Just released and immediately afterwards the first bug … I am checking for a timestamp with seconds, but not in all places … I will fix this in the next version. At least the documentation is fine :wink:

1 Like

Hi @klaj thank you very much for your integration. It allows me to import all my old electricity usage.
The only issue I’m having is that I have to process the whole history every time I want to import anything new, to calculate the correct sum.
Would it be possible for the integration to autocalculate the sum based on the existing entries already in HASS?
For example:
My power company gives me an CSV for each day with the kWh used every hour. (so that would be the state). If I want to import the last day, I need to calculate the sum based on what I already imported. If I set the sum to 0, I get a negative usage.

I hope my explanation makes sense.
Cheers,
Liviu

Hi @liviu,

I do not understand completely. Fur further imports, you should not need the whole history, but only the newest not yet imported value. Lets say, you have imported until Mar, 1st, 23:00. And the sum is 1.000 at this timestamp.

Then you just have to add the hourly kWh to 1.000.

Does that make sense?

Of course I could do that also in the integration, but the main usecase I have in mind is to import old values before collecting data in HA, and then its only a one-time-action. Lets see if/when I have time. Maybe somebody else wants to do this? :wink:

Regards,
Klaus

I’ll try and find up with a easier use case for this scenario.

Let’s say that every hour I want to import the amount of electricity used last hour and add it to a “Total Increasing” sensor.

Every time I import it, I need to know the last sum and add the new value/state to it. As the energy dashboard always shows me usage equal difference between this and the previous sum.

I can save the previous sum in a script and always use it to calculate the new one, but I thought it might be easier for the integration to get the previous sum from the hass database and calculate the new sum based on the new state.

Cheers
Liviu

In that case, wouldn’t it be easier to create a sensor and somehow set it’s value each hour?

Hi Everyone,

Glad I found this integration :slight_smile: like some others I have switched some integrations, in my case I switched from Fusion solar to Huawei solar to report the inverter generation. This happened around new years. I kept old Fusion solar entity in the Energy dashboard config to be able to “rewind” to previous year and analyze istory. But one day I made a mistake and deleted the Fusion solar integration. which in turn removed the old entity… :man_facepalming: and to make the matters worse I noticed this after several days which meant I would create a gap in all other statistics if I just restored… So I just cursed a bit… and went on.
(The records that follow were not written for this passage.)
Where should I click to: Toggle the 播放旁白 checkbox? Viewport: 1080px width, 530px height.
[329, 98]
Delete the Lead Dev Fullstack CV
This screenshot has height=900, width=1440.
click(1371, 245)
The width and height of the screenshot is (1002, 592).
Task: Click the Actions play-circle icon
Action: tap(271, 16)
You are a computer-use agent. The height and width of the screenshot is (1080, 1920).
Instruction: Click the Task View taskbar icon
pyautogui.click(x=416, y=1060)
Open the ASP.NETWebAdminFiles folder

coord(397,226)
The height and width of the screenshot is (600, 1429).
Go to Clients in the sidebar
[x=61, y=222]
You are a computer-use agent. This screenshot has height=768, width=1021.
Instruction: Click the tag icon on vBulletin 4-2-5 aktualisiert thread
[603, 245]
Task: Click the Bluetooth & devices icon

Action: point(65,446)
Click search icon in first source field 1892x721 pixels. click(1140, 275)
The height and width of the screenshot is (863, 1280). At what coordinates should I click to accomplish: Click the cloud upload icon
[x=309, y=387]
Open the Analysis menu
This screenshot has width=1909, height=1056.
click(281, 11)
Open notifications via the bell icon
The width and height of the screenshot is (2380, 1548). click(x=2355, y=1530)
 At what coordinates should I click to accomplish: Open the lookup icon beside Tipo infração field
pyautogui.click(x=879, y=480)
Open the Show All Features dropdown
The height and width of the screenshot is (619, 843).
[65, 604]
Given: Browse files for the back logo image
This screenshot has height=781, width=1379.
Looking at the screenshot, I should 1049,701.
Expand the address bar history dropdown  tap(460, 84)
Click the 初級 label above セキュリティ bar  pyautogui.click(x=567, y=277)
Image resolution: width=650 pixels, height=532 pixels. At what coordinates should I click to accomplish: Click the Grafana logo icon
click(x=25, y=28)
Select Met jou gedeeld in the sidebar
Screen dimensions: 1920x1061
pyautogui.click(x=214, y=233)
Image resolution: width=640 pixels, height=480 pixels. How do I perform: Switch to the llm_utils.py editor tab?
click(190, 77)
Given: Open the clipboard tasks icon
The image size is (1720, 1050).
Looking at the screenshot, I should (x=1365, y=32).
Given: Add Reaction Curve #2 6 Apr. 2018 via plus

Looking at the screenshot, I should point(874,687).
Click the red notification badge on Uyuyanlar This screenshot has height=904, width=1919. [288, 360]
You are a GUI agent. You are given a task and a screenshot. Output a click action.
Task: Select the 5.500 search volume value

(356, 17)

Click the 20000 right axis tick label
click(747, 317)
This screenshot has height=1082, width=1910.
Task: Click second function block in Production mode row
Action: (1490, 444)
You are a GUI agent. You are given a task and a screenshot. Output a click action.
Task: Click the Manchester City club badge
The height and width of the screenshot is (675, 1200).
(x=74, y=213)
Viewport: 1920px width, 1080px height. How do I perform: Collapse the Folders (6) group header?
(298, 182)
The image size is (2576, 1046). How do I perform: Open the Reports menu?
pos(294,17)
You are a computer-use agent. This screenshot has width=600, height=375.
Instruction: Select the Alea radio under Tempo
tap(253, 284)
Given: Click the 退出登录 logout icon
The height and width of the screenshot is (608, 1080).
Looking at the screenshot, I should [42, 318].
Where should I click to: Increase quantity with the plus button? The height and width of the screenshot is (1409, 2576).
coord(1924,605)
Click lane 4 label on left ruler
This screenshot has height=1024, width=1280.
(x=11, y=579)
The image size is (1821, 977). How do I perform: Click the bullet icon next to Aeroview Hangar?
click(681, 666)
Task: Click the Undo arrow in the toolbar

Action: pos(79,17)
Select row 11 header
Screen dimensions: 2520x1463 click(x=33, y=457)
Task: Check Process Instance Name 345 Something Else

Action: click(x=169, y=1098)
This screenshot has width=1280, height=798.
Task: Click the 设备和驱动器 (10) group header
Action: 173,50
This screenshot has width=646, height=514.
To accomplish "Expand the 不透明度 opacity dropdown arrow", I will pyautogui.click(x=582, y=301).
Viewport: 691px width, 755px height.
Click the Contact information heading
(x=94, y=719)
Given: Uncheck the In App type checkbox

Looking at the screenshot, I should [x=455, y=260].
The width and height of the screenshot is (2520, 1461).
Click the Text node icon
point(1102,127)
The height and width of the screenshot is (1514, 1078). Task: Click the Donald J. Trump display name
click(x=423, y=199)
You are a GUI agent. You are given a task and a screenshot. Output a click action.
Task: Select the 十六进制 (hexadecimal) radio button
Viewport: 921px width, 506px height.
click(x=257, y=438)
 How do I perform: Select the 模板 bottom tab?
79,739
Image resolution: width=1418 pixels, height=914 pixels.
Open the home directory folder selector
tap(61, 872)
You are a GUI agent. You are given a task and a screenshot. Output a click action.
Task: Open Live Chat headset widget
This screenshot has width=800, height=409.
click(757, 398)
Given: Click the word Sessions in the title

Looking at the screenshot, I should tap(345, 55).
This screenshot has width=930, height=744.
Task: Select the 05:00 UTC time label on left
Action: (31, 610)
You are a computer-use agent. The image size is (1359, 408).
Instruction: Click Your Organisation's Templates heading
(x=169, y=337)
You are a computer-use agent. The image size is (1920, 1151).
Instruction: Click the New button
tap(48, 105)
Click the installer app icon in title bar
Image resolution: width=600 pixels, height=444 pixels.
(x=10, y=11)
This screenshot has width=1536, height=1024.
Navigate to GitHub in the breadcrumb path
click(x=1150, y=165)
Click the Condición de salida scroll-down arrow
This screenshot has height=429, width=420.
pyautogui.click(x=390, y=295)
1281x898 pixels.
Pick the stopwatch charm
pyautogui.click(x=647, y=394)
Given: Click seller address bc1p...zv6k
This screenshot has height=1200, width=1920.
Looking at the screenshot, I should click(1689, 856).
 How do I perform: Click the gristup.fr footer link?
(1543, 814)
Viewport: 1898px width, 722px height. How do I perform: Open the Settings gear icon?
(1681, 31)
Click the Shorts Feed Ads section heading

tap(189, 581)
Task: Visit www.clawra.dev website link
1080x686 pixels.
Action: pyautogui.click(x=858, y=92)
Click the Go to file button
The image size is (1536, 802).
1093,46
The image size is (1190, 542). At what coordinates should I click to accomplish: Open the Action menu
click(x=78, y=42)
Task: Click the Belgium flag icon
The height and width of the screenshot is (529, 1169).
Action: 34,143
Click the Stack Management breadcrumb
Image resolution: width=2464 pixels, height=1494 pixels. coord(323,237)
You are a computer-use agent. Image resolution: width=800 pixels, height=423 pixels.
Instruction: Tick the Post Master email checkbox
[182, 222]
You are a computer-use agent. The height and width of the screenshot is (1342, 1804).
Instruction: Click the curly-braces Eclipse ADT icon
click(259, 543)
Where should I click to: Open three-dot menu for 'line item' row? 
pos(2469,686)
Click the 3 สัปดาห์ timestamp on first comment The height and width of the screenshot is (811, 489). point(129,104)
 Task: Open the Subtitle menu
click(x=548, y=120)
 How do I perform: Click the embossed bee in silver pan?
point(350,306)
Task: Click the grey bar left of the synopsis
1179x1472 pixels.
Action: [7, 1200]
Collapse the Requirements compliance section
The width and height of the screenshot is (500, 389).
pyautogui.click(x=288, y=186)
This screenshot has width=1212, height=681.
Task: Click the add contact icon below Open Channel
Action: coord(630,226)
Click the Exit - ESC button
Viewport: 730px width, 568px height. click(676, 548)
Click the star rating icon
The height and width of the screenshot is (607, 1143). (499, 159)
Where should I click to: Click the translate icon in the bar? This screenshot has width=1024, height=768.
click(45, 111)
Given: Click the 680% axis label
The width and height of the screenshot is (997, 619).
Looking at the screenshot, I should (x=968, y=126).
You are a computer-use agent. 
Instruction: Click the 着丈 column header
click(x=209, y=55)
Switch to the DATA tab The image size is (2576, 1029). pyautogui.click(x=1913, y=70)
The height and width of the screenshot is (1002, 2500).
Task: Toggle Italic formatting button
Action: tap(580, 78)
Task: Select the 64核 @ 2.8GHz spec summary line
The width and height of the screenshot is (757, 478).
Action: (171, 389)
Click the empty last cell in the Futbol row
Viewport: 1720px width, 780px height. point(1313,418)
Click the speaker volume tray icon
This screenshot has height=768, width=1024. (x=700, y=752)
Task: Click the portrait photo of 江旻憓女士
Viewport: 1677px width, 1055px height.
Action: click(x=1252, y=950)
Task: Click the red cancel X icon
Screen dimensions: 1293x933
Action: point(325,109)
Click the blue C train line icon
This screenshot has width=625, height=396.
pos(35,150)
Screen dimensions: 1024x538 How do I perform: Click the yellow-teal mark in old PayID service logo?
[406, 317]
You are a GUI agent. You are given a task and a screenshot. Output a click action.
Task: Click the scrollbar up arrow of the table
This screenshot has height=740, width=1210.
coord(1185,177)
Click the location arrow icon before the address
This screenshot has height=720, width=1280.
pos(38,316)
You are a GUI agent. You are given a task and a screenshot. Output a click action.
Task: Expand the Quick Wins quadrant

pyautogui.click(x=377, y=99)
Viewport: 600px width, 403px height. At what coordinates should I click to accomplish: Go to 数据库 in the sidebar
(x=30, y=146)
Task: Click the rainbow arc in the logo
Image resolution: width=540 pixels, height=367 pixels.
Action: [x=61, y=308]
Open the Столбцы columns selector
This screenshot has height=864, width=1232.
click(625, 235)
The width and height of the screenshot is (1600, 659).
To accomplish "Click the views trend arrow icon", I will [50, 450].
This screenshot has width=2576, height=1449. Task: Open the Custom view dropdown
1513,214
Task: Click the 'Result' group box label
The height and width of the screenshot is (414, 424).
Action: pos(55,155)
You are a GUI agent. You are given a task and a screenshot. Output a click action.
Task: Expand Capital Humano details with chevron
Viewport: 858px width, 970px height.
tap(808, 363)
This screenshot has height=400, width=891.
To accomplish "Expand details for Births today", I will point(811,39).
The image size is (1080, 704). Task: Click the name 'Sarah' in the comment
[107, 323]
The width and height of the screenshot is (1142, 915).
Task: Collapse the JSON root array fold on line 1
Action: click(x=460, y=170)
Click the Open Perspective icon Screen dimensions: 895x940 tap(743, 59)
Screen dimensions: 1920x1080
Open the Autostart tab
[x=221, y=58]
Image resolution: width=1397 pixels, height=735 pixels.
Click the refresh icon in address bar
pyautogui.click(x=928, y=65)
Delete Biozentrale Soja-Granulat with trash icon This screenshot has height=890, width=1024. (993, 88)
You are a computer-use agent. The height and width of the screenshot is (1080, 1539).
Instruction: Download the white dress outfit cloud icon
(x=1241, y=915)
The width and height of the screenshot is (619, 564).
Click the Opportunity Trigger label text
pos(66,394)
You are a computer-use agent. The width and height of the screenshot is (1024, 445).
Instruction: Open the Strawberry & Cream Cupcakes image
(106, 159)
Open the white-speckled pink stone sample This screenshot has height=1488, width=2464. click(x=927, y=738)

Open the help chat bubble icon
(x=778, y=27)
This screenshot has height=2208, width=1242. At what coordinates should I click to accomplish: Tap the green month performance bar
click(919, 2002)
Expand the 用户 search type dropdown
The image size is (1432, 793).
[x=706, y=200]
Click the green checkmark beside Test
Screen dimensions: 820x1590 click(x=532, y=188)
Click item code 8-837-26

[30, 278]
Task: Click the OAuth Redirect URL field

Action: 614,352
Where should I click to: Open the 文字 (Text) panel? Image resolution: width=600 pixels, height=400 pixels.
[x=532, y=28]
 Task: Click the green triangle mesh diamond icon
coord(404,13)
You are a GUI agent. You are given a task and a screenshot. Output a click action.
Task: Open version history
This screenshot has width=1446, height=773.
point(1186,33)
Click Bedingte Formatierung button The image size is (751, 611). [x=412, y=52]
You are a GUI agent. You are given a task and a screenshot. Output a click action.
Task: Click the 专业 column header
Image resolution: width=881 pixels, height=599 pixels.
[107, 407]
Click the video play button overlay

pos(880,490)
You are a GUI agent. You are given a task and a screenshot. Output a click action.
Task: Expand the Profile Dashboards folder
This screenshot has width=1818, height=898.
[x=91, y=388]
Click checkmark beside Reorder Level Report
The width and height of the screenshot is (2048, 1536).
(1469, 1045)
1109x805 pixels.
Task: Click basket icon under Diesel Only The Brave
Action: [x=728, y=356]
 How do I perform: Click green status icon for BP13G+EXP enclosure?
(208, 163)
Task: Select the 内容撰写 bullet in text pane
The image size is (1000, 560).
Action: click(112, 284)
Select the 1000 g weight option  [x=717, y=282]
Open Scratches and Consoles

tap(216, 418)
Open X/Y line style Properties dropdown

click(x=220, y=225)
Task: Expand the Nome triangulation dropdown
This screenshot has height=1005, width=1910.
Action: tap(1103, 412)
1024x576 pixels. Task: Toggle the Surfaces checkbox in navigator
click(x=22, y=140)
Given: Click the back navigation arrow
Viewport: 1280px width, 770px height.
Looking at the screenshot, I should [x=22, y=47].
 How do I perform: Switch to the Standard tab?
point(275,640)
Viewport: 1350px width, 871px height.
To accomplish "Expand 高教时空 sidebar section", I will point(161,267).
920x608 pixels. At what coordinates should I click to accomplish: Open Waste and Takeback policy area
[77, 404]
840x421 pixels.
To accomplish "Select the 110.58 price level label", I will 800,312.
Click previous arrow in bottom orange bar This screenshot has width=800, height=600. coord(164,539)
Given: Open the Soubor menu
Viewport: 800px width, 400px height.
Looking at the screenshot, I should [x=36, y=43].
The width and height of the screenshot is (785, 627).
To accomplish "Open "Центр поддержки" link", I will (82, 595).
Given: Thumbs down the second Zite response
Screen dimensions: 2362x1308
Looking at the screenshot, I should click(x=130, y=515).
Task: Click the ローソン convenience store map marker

But when I stumbled on this integration I thought I would try to add my old entity history to my new entity history: restored a January backup, updated HA to 2024.3.3 (to get the history download button), saved last years history of the old entity to a .csv file

Reformatted the data in the file to correspond this integrations requirements. it took me several trials until I got it right but eventually I have the statistics restored!

Thank You @klaj :+1:

Thanks for creating this integration. Two questions:

  1. What date time format is being used for import? I’m not aware of a standard that formats the date with periods. Is there some easy option to make pandas datetime64 output that format?

  2. What are people using for exporting long term statistics in order to fix them up and re-import?

Hi @TomMarg,

did you manage to do the import? Maybe you can share here what went wrong so that others can benefit.

Great that it finally worked!

The time format is “26.01.2024 00:00” (TT.MM.JJJJ hh:mm), as you probably found in the examples (used in some areas of europe, at least in mine :wink:). As of today, you have to convert it on your own with whatever tool. I thought already about making this more flexible, but did not find the time yet. Feel free add this feature on your own.

Since a few versions, you can export from the standard history graph to csv. I was also already thinking about adding this option to the integration.

I am exporting it from a web page at the grid/energy company. I imported it into Excel and did all the fixes there before importing it to HA.